With something like mining with heavy hash power applied you are more likely to profit by submitting the block than holding out hoping to win the lottery.  After all, what are the chances that you could find 2 blocks before the rest of the network finds 1 relative to your chances of winning with the block you found?   

So from my perspective a mining based approach creates a decentralized random factor that is probably good enough.

Let's say we have a pool operator with 30% of the hash power, betting heavily on a 50/50 event . . . discarding some blocks could be very profitable - this is the case I wanted to guard against with a generalized solution for provable fairness in decentralized games of chance.

Without mining I could see something along the lines of each member of the BOD generating a secret random number in advance, revealing the hash of the network.  Then after the designated drawing block all members of the BOD reveal their secret key.  The secrets are all hashed together along with the hash of one block header of the drawing block. 

With this particular structure the BOD would be committing to their secrete numbers long before the hash of the drawing block could be known.  The only way to rig the drawing is for the BOD members to collude.   If even one member is honest and keeps their information secret then the others are SOL.
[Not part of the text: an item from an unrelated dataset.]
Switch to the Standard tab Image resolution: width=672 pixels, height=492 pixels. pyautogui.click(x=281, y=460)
I agree - this would be better than a single benevolent entity. In addition, the block hash could be used, so that colluding members would also need mining power for an attack. I wonder how we'd proceed if one of the required trusted members stopped co-operating. Also it still leaves open a potential attack route . . . . better if there was none, but perhaps that is a technically impossible requirement.

[logxing]

I mean reading some old random data from other Dacs and using some future elements also ,and then ,hybriding all these data to make out the final random number .

 

The algorithm is public. The key is seeds.
We should make sure the result(the winning number) be determined before it can be calculated out.
Actually, we can do this if we use all of the secret numbers(or private keys) to determine the winning number.But this is hard...

[Overthetop]

I mean reading some old random data from other Dacs and using some future elements also ,and then ,hybriding all these data to make out the final random number .

 

[logxing]

Future events of blockchain is not so random. It is all about miner

[Overthetop]

Benevolent entity with a secret key (e.g. classic satoshi-Dice) has the chance to cheating by submitting selective transactions.
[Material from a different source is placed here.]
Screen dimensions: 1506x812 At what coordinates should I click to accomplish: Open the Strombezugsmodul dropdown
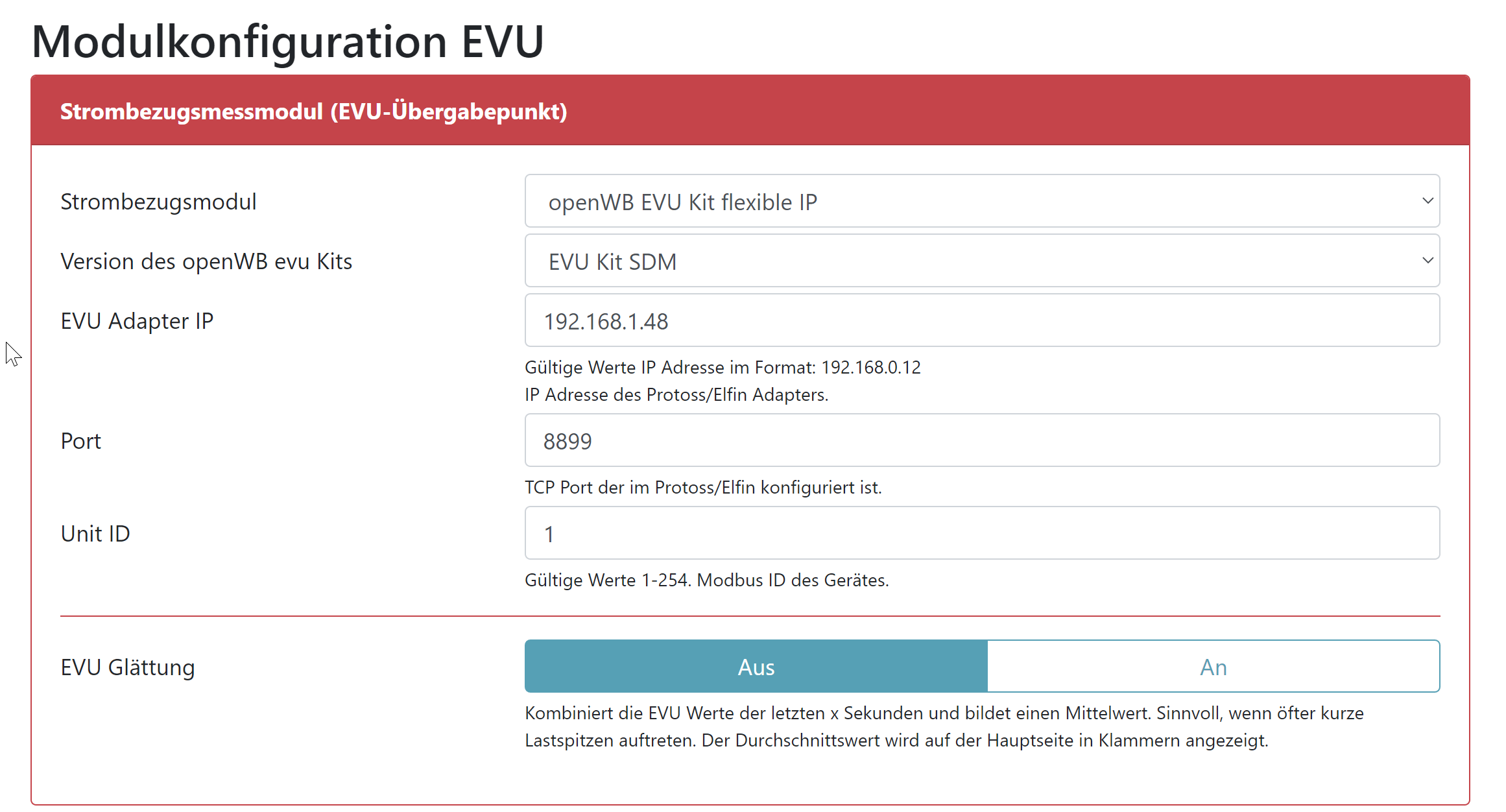(981, 202)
I would like to introduce future events (e.g. future block's info) as the feed for generating random number, to prevent the miners from collision attack, pow might be added to the generation process.

Your approach of funds/prizes management is simple and feasible, are the prizes awarded calculated in a deterministic way according to ticket sales? I prefer deterministic way to keep that the total supply can self-sustain.

Getting random elements from future events is a good idea. 

How about grab some random data from other DAC's block (BTC,LTC,NXT...) and hybrid the data  before making the random number?

I think it maybe impossible to be attacked or controlled by bad guys.

[logxing]

I think pow or economics motivation is not enough.
I hope it is safe by nature.

By the way:
public key->hash
private key->random secret number
will be simple.

[gulu]

BTW, I meant using the hash that satisfies hash target. Just take the hash itself as the lucky number, or hash of that hash. No Txs should be messed with the lucky number, since they are inherently controllable by miners.

[gulu]

If the miner gets a non-trivial piece of the pot, there is really little motivation for him to select blocks. Say 0.1% of the win.

Here, the prerequisite is that we have distributed mining power. Then, whenever a miner finds a block, he is eager to publish it and make it propagate through the network as quickly as possible.

[gulu]

If the miner gets a non-trivial piece of the pot, there is really little motivation for him to select blocks. Say 0.1% of the win.